Derzeit werden Nahverkehrszüge des privaten niederländischen Eisenbahnunternehmens Arriva auf belgischen Gleisen getestet. Ziel dieser Test ist eine Abnahme der Züge durch die belgischen Bahnbehörden, damit diese mittelfristig im Rahmen des Dreiländerzuges Aachen-Maastricht-Lüttich verkehrenden auch in unserem Land zugelassen werden können.

Ein Arriva-Nahverkehrszug auf dem Weg nach Maastricht beim Zwischenhalt in Aachen-West

Die Test der Arriva-Nahverkehrszüge für den Dreiländerzug Aachen-Maastricht-Lüttich sind vor allem im Hinblick auf die sicherheitstechnischen Auflagen für Belgien und für Europa notwendig.


Arriva will möglichst zum Fahrplanwechsel im Dezember 2023 diese direkte Verbindung zwischen den drei Euregio Maas-Rhein-Metropolen Aachen in Deutschland, Maastricht in den Niederlanden und Lüttich in Belgien aufnehmen.


„Die Tests sind ein Teil des Zulassungsprozesses für unsere Züge in Belgien“, sagte Arriva-Sprecher Stefan Claessens letzte Woche gegenüber dem VRT-Sender Radio 2/Limburg, denn die Testzüge sind dort vor einigen Tagen in der dortigen Provinzhauptstadt Hasset gesehen worden.


Direktzüge zwischen den Euregio Maas-Rhein-Metropolen

Die Abnahme dieser Züge in Belgien richtet sich auch und gerade auf das europäische Eisenbahn-Sicherheitssystem ETCS, wie Claessens weiter erklärte: „In dieser Phase richten sich die Tests vor allem auf das ETCS-System.

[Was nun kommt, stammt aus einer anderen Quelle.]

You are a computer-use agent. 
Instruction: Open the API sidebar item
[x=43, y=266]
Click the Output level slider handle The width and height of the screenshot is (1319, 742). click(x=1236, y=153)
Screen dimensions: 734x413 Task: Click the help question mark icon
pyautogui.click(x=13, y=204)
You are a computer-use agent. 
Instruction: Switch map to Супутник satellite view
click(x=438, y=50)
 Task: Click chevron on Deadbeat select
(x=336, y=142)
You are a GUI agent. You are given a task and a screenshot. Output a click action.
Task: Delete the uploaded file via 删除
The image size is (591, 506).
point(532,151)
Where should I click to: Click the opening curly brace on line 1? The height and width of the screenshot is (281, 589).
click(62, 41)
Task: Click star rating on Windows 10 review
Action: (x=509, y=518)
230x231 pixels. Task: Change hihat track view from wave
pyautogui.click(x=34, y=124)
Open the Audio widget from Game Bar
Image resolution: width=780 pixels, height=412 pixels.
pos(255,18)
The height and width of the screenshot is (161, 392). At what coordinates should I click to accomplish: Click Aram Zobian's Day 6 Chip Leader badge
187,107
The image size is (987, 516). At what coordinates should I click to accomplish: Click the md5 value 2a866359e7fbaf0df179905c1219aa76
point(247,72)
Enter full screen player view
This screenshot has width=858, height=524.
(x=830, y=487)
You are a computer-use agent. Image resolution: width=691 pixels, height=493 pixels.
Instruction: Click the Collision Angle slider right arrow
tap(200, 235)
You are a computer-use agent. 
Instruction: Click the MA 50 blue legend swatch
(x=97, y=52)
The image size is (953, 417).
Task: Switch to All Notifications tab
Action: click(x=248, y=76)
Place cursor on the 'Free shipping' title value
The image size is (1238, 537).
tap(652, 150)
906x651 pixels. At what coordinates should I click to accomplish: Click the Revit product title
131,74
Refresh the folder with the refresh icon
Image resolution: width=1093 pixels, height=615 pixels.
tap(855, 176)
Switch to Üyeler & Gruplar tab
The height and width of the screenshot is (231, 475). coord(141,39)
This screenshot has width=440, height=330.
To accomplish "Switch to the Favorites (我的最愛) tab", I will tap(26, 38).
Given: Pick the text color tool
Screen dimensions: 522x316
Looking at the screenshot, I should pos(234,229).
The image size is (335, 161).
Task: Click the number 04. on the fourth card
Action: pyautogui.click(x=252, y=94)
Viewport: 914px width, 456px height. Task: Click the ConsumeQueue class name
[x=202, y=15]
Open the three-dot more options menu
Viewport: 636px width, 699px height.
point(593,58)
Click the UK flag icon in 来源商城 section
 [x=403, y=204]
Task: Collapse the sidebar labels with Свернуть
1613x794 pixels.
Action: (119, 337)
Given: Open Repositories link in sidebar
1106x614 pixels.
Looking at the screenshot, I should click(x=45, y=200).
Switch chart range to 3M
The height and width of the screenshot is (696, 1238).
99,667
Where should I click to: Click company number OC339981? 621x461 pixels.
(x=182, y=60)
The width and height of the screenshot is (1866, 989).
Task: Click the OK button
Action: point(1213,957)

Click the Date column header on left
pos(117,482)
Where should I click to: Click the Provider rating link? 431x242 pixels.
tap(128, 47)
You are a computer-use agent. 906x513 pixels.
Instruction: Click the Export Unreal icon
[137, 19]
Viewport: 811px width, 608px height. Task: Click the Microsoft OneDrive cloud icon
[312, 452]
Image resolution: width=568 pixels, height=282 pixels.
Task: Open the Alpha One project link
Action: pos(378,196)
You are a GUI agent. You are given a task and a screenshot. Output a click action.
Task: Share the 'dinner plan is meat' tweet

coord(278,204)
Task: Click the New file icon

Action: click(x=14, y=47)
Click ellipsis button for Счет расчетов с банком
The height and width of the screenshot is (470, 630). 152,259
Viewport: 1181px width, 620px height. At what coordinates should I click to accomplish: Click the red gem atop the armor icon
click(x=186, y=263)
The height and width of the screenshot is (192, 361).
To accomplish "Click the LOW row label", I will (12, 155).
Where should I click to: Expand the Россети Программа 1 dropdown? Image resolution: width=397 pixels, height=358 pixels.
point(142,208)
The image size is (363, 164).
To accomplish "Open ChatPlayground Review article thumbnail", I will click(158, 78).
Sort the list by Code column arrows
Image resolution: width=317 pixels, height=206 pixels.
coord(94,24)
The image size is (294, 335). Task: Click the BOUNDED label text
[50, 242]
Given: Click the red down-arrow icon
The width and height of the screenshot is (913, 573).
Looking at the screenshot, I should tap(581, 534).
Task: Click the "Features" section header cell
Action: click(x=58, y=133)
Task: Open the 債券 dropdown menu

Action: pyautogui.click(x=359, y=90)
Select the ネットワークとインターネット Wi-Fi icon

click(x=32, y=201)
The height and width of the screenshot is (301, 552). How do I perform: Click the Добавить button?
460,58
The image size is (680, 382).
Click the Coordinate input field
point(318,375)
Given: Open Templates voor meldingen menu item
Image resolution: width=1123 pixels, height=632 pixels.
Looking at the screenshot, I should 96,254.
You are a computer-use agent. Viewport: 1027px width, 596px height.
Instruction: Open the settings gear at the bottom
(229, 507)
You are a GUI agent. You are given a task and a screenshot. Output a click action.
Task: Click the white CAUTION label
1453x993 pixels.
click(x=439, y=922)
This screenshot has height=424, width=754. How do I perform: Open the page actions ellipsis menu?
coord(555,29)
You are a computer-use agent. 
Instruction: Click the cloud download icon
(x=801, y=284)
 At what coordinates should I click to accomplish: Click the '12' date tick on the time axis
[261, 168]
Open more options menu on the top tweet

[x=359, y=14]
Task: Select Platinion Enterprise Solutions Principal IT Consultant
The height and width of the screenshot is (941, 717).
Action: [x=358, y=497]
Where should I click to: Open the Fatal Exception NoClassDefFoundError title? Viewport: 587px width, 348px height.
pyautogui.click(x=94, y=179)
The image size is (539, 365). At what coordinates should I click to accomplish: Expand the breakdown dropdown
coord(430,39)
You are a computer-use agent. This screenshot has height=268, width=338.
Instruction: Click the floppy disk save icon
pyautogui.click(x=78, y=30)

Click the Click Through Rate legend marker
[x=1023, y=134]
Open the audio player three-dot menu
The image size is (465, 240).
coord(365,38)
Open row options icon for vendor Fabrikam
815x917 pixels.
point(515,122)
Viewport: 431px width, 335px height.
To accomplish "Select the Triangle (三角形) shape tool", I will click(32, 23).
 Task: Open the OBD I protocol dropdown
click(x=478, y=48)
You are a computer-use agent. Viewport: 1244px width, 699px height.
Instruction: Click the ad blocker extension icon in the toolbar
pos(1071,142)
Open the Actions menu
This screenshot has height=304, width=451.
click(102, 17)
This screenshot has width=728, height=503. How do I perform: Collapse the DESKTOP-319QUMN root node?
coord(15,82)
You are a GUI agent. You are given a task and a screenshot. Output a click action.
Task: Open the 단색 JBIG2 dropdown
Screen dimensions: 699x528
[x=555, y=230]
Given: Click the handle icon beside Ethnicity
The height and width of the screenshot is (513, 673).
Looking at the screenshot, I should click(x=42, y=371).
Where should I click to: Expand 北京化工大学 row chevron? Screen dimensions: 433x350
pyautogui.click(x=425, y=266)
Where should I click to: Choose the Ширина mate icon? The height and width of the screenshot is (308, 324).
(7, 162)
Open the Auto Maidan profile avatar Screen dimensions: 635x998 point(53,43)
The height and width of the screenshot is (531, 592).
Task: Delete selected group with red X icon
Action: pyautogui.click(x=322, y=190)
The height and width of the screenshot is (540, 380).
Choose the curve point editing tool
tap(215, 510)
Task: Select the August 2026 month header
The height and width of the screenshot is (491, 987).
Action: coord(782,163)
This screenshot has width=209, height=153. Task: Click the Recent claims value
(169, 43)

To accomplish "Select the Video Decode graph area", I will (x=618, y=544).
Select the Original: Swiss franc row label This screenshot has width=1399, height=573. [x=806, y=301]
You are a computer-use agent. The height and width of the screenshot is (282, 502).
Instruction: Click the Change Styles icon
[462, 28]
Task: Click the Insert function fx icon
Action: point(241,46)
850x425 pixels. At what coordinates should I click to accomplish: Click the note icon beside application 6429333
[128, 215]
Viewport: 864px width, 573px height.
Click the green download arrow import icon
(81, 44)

Das ist ein Sicherheitssystem, dass Fahrbefehle an die Züge weitergibt. Diese Züge sind bereits in Deutschland und in den Niederlanden zugelassen (wo sie bereits zwischen Aachen und Maastricht unterwegs sind (Red.)) und unser Ziel ist eine erste Fahrt des Dreiländerzuges in Belgien im Dezember 2023.“


Nicht die ersten Testfahrten

Bei den Arriva-Nahverkehrszügen für den Dreiländerzug handelt es sich um Fahrzeuge des Typs („Fast Light Intercity and Regional Train“ bzw. „Flinker Leichter Intercity- und Regional-Triebzug“) vom schweizerischen Eisenbahnhersteller Stadler Rail.


Vor einigen Jahren wurden diese Züge schon einmal in Belgien getestet, doch damals verlief die Sache im Sand, weil es offenbar von belgischer Seite her Bedenken in Sachen ausländische und private Konkurrenz auf dem eigenen Schienennetz gab. Ob diese Bedenken inzwischen bei der NMBS/SNCB bzw. beim bahneigenen Infrastruktur-Dienstleister Infrabel zu den Akten gelegt wurden, ist eine andere Frage.

Auch ist noch unklar, ob und wie man z.B. die ebenfalls zur Euregio gehörende limburgische Provinzhauptstadt Hasselt darin irgendwie einbeziehen könnte. Bisher fahren belgische Nahverkehrszüge von Maastricht aus über Lüttich nach Hasselt. Direkte Züge im Nahverkehr zwischen Aachen und Lüttich soll es aber ab Dezember 2023 wieder geben.